**PROBLEM DESCRIPTION**
Transcribe precisely those lines of the listing that fall between the line containing "The height and width of the screenshot is (615, 368)." and the last line, inclusive of both.

**INPUT MATERIAL**
☆ ☆ ☆
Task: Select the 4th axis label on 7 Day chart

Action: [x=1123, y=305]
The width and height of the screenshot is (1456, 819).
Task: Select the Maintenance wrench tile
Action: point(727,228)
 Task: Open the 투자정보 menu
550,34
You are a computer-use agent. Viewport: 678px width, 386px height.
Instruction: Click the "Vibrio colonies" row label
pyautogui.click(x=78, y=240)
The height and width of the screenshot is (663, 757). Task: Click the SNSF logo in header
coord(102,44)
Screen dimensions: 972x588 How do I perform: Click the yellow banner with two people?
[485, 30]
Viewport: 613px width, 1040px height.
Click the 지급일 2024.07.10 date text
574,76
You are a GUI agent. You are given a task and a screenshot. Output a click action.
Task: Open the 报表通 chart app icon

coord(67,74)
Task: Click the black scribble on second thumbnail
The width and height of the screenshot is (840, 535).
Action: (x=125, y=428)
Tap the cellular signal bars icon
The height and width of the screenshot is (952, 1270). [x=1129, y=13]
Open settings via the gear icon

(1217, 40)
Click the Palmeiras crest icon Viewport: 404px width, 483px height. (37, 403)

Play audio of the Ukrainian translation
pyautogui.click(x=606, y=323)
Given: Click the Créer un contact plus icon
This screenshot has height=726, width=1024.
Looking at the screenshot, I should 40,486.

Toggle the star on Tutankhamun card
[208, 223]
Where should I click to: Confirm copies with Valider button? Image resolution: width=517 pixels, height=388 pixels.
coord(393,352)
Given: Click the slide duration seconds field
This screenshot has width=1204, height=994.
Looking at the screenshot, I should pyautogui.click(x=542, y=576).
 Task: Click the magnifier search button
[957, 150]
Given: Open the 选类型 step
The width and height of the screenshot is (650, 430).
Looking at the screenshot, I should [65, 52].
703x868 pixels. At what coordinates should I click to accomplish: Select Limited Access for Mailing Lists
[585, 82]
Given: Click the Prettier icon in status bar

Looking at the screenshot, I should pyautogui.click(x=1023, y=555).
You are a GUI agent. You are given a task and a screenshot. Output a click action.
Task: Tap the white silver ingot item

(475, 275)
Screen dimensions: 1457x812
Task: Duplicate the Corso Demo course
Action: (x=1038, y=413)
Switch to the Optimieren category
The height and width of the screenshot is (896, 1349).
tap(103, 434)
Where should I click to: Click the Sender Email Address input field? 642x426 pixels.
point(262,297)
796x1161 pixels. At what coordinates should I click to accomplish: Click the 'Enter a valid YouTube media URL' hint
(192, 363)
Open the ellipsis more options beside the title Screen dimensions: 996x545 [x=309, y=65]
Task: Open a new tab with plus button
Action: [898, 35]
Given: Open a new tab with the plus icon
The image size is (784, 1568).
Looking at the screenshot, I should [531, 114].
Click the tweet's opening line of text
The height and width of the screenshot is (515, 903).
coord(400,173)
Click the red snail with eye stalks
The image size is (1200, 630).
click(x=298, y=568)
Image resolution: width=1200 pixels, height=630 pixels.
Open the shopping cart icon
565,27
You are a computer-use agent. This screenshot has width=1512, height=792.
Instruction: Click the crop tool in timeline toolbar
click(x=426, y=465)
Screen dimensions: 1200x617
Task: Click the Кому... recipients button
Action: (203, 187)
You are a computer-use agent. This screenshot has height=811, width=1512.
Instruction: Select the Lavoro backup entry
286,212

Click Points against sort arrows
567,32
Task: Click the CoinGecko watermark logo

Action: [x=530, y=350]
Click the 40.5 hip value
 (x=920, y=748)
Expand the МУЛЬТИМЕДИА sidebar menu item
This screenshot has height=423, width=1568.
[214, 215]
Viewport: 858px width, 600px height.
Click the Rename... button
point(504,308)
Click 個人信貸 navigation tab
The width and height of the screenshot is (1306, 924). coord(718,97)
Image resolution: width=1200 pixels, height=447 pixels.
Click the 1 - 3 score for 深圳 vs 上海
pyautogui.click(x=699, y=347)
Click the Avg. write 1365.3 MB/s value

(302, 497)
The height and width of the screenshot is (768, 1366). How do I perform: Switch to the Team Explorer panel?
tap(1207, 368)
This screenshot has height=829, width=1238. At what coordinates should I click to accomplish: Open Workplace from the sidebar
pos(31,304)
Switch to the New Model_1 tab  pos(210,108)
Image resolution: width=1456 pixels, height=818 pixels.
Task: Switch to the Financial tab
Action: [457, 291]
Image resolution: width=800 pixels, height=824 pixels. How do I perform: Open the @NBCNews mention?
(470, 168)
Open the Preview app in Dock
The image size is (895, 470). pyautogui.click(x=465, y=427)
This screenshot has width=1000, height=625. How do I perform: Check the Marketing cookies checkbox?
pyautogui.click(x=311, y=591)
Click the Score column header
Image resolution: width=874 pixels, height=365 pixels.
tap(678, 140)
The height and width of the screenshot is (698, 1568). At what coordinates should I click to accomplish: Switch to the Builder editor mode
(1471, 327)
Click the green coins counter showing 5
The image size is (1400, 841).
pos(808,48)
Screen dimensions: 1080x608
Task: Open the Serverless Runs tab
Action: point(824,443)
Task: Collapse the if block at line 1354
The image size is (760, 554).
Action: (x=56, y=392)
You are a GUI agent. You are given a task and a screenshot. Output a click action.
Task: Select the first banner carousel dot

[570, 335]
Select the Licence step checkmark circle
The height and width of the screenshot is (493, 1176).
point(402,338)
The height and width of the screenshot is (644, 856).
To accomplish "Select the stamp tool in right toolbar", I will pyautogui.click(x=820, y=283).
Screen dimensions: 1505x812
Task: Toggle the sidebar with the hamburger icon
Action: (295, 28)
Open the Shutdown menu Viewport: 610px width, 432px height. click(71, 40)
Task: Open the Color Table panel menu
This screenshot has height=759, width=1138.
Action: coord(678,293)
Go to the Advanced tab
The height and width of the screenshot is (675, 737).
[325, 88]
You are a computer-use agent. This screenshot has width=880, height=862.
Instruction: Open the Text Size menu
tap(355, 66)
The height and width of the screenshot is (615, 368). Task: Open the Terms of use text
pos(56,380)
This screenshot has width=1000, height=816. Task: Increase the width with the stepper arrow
☆ ☆ ☆
**TASK OUTPUT**
The height and width of the screenshot is (615, 368). Task: Open the Terms of use text
pos(56,380)
This screenshot has width=1000, height=816. Task: Increase the width with the stepper arrow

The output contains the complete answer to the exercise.